**BRANO SCELTO**
+ + + + +

I CITTADINI CHE LOTTANO PER LA SALUTE E CONTRO GLI SPRECHI
Treni, gasdotti, petrolio, trattati, radar: in tutta Italia nascono comitati spontanei contro qualsiasi cosa. Spesso con buone ragioni, ma anche con qualche isteria
Oggi, 2 settembre 2015
di Mauro Suttora
Battono perfino Matteo Renzi: il 25 agosto all’Aquila il premier ha dovuto fare marcia indietro per evitare 300 noTriv che manifestavano contro le trivelle per la ricerca di gas e petrolio nell’Adriatico. In sua assenza, scontri con la polizia: tre feriti.
Estate relativamente tranquilla invece per i noTav in val Susa: dopo le epiche battaglie nei boschi degli anni scorsi, gli autonomi hanno rinunciato ad attaccare i cantieri del Treno alta velocità Torino-Lione (solo una schermaglia il 5 settembre con 8 arresti).

+ + + + +

**SFIDE**
1) Per ciascuna affermazione, di' se è d'accordo con il brano sui comitati di protesta, rispondendo sì o no e citando le parole del brano che lo decidono:
(a) Il 25 agosto all'Aquila Renzi è andato incontro ai manifestanti noTriv.
(b) Negli scontri con la polizia all'Aquila ci sono stati tre feriti.
(c) Quest'estate gli autonomi hanno attaccato i cantieri del Treno alta velocità Torino-Lione.
2) Secondo il brano sui comitati di protesta, contro che cosa manifestavano i noTriv all'Aquila?
3) Prosegui il brano sui comitati di protesta a partire dall'ultima frase riportata.
I record sono materiale a parte, senza legami con il brano sui comitati di protesta.

+ + + + +

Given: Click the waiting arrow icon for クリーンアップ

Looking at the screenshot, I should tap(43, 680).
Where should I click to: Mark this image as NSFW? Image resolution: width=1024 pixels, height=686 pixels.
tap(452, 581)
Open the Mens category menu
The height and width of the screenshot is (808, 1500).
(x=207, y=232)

+ + + + +

**SOLUZIONI**
1)
(a) No: "il premier ha dovuto fare marcia indietro per evitare 300 noTriv".
(b) Sì: "In sua assenza, scontri con la polizia: tre feriti."
(c) No: "gli autonomi hanno rinunciato ad attaccare i cantieri del Treno alta velocità Torino-Lione".

2) Contro le trivelle per la ricerca di gas e petrolio nell'Adriatico.

3)
Anche i noTap hanno avuto meno fortuna del 2014: questa volta all’annuale Notte della taranta di Melpignano (Lecce) nessun artista ha sventolato dal palco la bandiera contro il Trans Adriatic Pipeline, che dovrebbe trasportare gas dal mar Caspio all’Europa via Puglia.
Quanto ai noMuos, aspettano entro settembre la sentenza del tribunale amministrativo d’appello di Palermo, che deciderà la sorte del Mobile user objective system, grande radar statunitense a Niscemi (Caltanissetta).
NoTav, noTap, no Triv, noMuos. E poi noTtip (Transatlantic trade and investment partnership), noToem (Tangenziale ovest esterna Milano), no alle centrali eoliche e geotermiche, ai canali Expo, alle navi che a Venezia passano davanti a piazza San Marco, alla base militare Usa Dal Molin di Vicenza, agli aerei F35, al nuovo traforo del Brennero, alle ferrovie veloci.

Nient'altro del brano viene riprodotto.